Additionally, @specre <ULID> tags are automatically and rapidly embedded into the source code via MCP server calls to the specre command. With these tags in place, when implementing or fixing a feature, an agent can run specre trace via MCP to instantly cross-reference spec and source in both directions.

Examples of actual output

The output is basically what you see in the images above, but for more detail please refer to the links below. These point to my fork of Forem.

Note 1: Even if you are using an environment that does not support subagents outside of Claude Code, the workflow should be usable with minor adjustments to the prompt wording.
Note 2: Parser scripts for languages other than Ruby/JS/JSX have not yet been created. See "Challenges" below for details.
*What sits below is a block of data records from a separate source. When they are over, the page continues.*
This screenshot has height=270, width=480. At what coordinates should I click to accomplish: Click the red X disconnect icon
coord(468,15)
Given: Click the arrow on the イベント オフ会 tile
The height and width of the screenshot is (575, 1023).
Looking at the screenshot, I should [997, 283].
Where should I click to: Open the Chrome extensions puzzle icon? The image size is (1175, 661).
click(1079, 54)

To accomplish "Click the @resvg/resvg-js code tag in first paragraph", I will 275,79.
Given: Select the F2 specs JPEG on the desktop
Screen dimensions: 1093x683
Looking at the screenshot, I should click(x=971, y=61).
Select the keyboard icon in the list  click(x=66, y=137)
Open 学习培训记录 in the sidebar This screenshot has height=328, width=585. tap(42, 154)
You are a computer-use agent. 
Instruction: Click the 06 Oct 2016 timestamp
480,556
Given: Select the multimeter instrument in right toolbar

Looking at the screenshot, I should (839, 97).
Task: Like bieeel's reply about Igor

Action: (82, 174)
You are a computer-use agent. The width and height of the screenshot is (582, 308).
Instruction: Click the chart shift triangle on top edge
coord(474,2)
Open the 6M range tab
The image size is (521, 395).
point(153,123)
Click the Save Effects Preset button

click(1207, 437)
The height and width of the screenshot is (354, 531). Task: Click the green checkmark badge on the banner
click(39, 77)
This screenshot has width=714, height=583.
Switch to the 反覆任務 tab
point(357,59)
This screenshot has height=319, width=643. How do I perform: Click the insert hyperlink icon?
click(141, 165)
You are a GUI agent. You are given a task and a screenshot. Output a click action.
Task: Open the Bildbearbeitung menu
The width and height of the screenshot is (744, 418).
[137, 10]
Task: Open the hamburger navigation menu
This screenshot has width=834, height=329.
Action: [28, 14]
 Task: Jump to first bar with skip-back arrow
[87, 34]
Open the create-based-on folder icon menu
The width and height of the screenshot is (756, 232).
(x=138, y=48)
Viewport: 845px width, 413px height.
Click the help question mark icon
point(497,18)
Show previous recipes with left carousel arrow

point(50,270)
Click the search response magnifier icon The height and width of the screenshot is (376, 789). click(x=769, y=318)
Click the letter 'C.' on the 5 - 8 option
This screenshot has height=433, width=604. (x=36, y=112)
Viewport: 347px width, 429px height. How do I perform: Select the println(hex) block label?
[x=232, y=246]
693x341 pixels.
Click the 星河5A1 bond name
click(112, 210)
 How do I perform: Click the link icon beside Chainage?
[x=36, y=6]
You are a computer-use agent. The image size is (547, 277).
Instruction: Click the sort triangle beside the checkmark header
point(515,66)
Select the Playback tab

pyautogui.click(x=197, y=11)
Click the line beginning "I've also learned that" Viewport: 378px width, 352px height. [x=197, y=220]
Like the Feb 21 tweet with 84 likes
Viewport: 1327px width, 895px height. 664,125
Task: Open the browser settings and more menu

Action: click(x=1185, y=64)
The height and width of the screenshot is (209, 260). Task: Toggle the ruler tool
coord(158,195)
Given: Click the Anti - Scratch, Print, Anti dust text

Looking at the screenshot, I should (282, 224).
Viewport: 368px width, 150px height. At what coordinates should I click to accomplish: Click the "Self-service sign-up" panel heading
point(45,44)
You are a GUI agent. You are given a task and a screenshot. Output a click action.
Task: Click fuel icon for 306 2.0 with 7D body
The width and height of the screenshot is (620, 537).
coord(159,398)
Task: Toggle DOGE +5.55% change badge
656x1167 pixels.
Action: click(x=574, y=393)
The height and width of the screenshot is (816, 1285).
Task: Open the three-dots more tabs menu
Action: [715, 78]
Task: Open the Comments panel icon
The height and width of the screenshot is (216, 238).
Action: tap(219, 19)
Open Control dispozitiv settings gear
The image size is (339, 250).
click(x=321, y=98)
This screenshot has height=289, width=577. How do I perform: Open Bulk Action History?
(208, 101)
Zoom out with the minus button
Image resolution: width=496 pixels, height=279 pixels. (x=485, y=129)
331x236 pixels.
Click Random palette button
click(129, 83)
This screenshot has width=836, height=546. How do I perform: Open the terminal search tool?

3. The power of a network woven from code and specifications

What has actually happened now that specre has been applied to Forem?
Please watch the following videos.

Demo of searching specification card by natural language:

Demo of tracing code intent by natural language:

A revolution for coding agents

The reasoning cost of exploration drops to nearly zero. When asking an agent to fix a bug, the agent follows a path like this:

Human: "Change the spec where XXX does AAA so that it does BBB instead."
Agent: specre search "xxx aaa"
Agent: "Got 8 specre cards. One likely describes this specification. Let me look at it."
Agent: "I fully understand the specification and intent. Now let me investigate the related files..."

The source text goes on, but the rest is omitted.